WHAT IS REQUIRED: Copy out, line for line, the part of the entries that opens with the line containing "Viewport: 1324px width, 896px height." and closes with the line containing "click(477, 665)", including both of those lines.

MATERIAL SUPPLIED:
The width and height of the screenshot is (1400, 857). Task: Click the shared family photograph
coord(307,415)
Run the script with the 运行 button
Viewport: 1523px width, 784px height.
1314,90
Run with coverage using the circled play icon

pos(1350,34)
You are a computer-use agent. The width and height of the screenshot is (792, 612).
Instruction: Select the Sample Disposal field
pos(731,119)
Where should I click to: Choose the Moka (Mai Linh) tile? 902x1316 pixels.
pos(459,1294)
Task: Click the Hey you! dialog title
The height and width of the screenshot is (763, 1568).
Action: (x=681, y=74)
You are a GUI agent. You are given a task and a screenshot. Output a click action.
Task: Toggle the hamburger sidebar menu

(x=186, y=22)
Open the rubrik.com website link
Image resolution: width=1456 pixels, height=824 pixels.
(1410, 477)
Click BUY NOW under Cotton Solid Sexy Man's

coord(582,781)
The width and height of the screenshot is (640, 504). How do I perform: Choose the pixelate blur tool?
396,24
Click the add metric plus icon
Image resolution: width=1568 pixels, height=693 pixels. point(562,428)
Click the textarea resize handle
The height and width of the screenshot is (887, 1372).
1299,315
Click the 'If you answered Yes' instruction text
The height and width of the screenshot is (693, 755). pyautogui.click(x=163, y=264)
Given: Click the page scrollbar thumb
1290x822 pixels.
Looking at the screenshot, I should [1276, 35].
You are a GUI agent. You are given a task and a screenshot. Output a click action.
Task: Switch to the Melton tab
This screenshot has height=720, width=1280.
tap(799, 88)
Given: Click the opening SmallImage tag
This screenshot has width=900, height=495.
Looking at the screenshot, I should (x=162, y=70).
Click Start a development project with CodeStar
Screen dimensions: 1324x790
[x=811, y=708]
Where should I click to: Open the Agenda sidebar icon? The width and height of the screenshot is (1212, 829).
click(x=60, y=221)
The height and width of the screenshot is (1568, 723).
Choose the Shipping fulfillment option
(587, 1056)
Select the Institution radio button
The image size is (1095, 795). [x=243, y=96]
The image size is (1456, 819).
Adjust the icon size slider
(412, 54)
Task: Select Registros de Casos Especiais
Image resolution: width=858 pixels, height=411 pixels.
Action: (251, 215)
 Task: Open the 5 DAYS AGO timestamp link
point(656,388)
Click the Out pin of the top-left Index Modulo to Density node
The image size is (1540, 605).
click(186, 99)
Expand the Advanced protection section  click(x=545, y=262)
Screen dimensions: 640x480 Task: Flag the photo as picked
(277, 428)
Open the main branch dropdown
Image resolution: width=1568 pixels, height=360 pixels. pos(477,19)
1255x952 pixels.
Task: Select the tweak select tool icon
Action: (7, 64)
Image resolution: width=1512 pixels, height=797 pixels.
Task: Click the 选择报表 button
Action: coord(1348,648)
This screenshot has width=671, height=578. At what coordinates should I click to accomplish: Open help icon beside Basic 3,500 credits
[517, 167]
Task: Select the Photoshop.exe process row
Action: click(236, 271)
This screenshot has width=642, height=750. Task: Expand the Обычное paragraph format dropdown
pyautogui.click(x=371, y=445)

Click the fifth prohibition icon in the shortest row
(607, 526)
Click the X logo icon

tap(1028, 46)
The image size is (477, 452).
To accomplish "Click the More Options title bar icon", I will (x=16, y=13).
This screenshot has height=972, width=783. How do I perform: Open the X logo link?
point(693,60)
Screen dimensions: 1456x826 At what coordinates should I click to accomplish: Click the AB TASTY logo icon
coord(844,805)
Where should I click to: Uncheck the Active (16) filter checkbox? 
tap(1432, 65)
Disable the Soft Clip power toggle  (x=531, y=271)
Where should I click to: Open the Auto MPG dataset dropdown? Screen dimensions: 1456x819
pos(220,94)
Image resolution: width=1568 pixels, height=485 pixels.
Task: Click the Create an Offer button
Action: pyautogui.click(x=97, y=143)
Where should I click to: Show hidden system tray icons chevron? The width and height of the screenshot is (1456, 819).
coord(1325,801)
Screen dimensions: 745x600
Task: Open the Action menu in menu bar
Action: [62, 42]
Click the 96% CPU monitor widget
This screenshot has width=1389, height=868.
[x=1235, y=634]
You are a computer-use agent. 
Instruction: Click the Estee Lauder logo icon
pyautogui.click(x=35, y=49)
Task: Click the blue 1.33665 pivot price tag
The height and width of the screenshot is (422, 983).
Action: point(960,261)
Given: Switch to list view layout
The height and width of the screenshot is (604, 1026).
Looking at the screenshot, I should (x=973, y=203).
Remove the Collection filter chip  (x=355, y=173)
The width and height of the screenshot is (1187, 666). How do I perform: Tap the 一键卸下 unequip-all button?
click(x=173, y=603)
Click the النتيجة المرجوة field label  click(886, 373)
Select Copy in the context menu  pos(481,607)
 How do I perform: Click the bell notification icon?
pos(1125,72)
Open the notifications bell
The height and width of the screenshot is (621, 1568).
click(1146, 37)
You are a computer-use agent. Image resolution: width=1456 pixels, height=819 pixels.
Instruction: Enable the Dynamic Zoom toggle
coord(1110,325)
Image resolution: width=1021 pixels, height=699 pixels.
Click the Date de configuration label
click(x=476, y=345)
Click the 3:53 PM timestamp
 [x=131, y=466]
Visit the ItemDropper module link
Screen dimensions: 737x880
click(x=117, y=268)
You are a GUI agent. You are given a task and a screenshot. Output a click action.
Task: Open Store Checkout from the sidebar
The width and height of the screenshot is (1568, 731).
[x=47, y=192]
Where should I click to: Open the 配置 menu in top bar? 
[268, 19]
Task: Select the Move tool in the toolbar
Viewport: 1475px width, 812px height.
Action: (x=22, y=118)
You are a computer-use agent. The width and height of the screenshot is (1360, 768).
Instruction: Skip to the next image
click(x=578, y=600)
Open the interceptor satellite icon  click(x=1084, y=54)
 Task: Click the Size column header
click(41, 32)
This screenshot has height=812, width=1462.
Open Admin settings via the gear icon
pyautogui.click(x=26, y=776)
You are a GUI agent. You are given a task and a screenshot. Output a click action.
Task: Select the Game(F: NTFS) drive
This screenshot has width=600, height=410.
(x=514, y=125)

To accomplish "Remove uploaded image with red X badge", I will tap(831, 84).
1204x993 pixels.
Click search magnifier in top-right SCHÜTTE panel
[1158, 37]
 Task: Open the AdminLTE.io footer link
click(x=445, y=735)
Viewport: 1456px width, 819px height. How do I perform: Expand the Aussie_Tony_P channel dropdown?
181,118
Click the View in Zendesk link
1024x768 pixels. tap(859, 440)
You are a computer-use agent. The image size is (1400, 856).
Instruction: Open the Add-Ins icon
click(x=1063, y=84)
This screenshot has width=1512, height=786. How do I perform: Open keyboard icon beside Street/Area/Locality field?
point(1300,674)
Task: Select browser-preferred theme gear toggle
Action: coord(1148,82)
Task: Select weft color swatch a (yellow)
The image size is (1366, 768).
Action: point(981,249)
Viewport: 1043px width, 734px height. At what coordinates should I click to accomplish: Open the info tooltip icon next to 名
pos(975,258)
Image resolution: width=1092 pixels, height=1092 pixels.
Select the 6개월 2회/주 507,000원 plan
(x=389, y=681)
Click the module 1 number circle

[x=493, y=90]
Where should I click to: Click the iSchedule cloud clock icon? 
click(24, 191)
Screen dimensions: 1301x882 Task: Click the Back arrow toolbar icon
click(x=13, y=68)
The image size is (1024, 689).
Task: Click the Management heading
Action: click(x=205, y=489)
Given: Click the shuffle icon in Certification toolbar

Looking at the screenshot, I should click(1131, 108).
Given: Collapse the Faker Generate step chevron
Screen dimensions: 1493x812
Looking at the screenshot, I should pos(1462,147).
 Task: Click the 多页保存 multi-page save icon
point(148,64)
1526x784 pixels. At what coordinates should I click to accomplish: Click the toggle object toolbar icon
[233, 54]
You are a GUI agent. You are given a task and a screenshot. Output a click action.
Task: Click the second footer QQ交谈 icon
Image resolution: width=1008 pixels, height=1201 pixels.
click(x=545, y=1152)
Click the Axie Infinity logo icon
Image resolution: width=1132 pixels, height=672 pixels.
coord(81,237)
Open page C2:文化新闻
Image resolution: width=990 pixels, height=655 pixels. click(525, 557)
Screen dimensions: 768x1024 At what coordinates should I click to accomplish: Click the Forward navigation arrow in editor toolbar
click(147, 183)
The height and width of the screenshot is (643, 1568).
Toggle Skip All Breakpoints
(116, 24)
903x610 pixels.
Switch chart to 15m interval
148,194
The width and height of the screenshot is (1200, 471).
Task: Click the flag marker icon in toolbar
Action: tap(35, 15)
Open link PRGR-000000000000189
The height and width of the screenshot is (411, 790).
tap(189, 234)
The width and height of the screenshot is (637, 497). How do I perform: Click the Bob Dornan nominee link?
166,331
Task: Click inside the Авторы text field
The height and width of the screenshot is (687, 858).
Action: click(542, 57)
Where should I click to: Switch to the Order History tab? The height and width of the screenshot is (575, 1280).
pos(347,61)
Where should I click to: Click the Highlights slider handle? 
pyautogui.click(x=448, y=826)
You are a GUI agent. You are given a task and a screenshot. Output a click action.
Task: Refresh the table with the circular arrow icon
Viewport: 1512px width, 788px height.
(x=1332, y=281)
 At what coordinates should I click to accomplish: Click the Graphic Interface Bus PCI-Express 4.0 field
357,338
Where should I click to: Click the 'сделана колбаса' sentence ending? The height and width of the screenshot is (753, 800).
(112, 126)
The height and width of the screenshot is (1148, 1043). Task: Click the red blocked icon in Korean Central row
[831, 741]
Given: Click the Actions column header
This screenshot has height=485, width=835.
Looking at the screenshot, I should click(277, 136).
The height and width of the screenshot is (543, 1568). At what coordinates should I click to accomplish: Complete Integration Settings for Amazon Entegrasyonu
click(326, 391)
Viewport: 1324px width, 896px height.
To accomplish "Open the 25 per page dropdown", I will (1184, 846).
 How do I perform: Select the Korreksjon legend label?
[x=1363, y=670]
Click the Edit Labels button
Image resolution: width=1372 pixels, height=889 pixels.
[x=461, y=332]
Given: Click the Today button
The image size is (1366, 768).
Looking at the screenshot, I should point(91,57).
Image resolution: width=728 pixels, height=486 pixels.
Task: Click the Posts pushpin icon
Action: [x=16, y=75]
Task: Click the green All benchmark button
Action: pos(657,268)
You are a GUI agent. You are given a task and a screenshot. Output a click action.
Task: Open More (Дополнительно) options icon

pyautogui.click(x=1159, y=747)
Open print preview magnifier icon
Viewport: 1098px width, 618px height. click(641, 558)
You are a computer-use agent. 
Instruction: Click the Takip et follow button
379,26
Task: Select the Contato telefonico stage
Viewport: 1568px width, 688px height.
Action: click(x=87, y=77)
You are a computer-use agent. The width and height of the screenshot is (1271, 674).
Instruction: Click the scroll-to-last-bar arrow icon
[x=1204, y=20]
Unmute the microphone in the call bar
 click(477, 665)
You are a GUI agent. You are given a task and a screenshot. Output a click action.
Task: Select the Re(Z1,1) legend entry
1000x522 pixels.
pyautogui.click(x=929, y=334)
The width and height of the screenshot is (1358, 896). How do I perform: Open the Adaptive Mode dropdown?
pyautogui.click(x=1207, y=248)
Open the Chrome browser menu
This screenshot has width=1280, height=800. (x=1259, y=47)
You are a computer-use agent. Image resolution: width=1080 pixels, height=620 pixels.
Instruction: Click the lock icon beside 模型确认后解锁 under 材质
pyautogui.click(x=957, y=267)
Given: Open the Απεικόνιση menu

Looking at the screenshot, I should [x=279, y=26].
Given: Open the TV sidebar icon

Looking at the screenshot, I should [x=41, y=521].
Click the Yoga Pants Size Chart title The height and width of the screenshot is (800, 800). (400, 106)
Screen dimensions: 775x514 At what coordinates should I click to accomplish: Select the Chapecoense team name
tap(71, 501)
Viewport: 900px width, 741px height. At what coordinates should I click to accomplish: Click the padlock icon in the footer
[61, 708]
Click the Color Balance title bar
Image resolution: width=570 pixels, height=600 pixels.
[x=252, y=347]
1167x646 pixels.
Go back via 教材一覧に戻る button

EXPECTED OUTPUT:
Viewport: 1324px width, 896px height.
To accomplish "Open the 25 per page dropdown", I will (1184, 846).
 How do I perform: Select the Korreksjon legend label?
[x=1363, y=670]
Click the Edit Labels button
Image resolution: width=1372 pixels, height=889 pixels.
[x=461, y=332]
Given: Click the Today button
The image size is (1366, 768).
Looking at the screenshot, I should point(91,57).
Image resolution: width=728 pixels, height=486 pixels.
Task: Click the Posts pushpin icon
Action: [x=16, y=75]
Task: Click the green All benchmark button
Action: pos(657,268)
You are a GUI agent. You are given a task and a screenshot. Output a click action.
Task: Open More (Дополнительно) options icon

pyautogui.click(x=1159, y=747)
Open print preview magnifier icon
Viewport: 1098px width, 618px height. click(641, 558)
You are a computer-use agent. 
Instruction: Click the Takip et follow button
379,26
Task: Select the Contato telefonico stage
Viewport: 1568px width, 688px height.
Action: click(x=87, y=77)
You are a computer-use agent. The width and height of the screenshot is (1271, 674).
Instruction: Click the scroll-to-last-bar arrow icon
[x=1204, y=20]
Unmute the microphone in the call bar
 click(477, 665)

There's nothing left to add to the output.